Background and Motivation

In .NET 7, we introduced the RequireAuthorization extension method that allowed a user to construct and add an authorization policy onto an endpoint with on invocation. There are scenarios were users would want to factor these policies out to from endpoint-specific (local) to global policies on the application.

Proposed Refactoring

Refactoring Behavior and Message

When right-clicking on a line of code with a RequireAuthorization option the refactoring will be provided with the following message:

Convert to global authorization policy

Usage Scenarios

var builder = WebApplication.CreateBuilder(args);

builder.Services.AddAuthorization();

var app = builder.Build();

app.UseAuthorization();

app.MapGet("/", () => "Hello world!")
  .RequireAuthorization(policy => p.RequireClaim("scope", "api-access")));

app.Run();

[ghost]

Thank you for submitting this for API review. This will be reviewed by @dotnet/aspnet-api-review at the next meeting of the ASP.NET Core API Review group. Please ensure you take a look at the API review process documentation and ensure that:

• The PR contains changes to the reference-assembly that describe the API change.
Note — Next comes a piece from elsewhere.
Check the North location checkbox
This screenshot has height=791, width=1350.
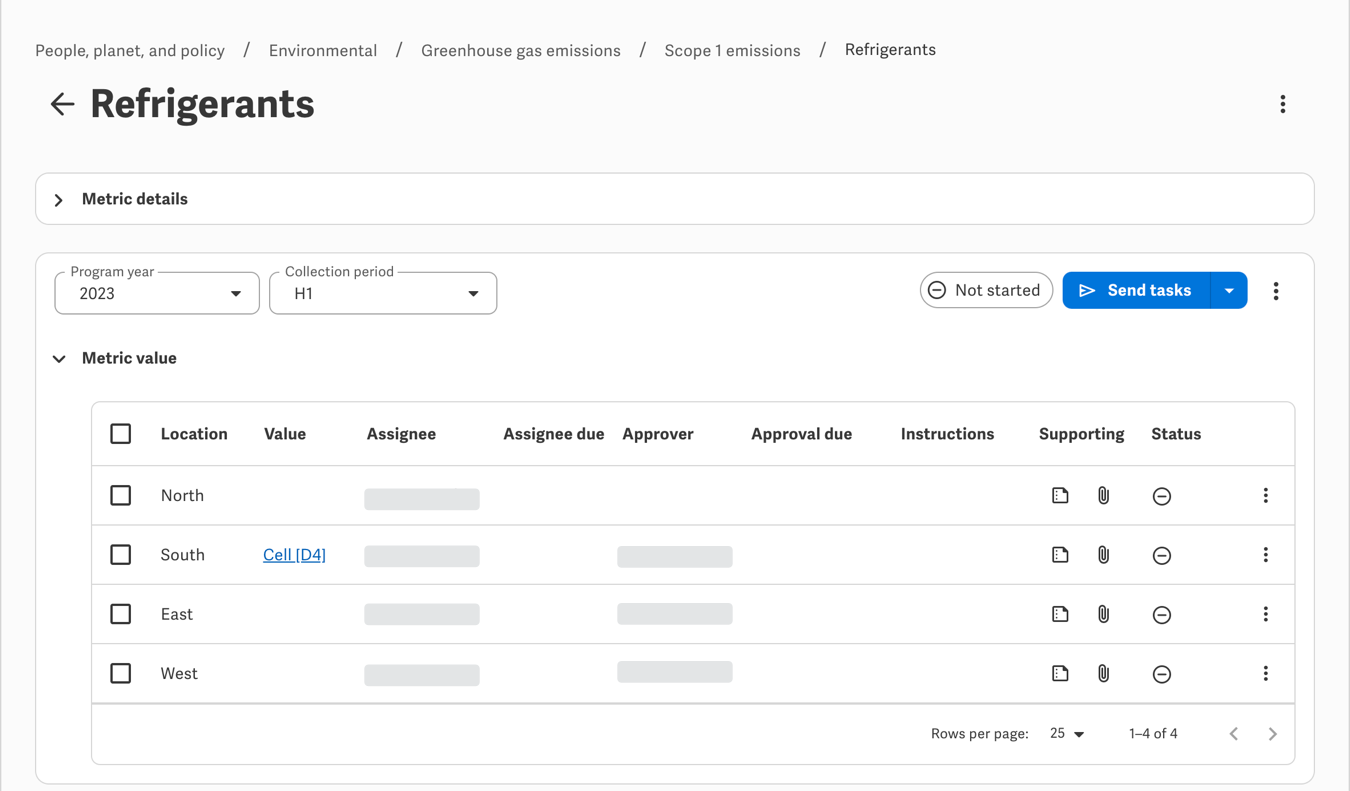(x=121, y=495)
Or, you have included a snippet of reference-assembly-style code that illustrates the API change.
• The PR describes the impact to users, both positive (useful new APIs) and negative (breaking changes).
• Someone is assigned to "champion" this change in the meeting, and they understand the impact and design of the change.

[ghost]

We've moved this issue to the Backlog milestone. This means that it is not going to be worked on for the coming release. We will reassess the backlog following the current release and consider this item at that time. To learn more about our issue management process and to have better expectation regarding different types of issues you can read our Triage Process.

[jabellard]

@rafikiassumani-msft , @captainsafia : I can take on this.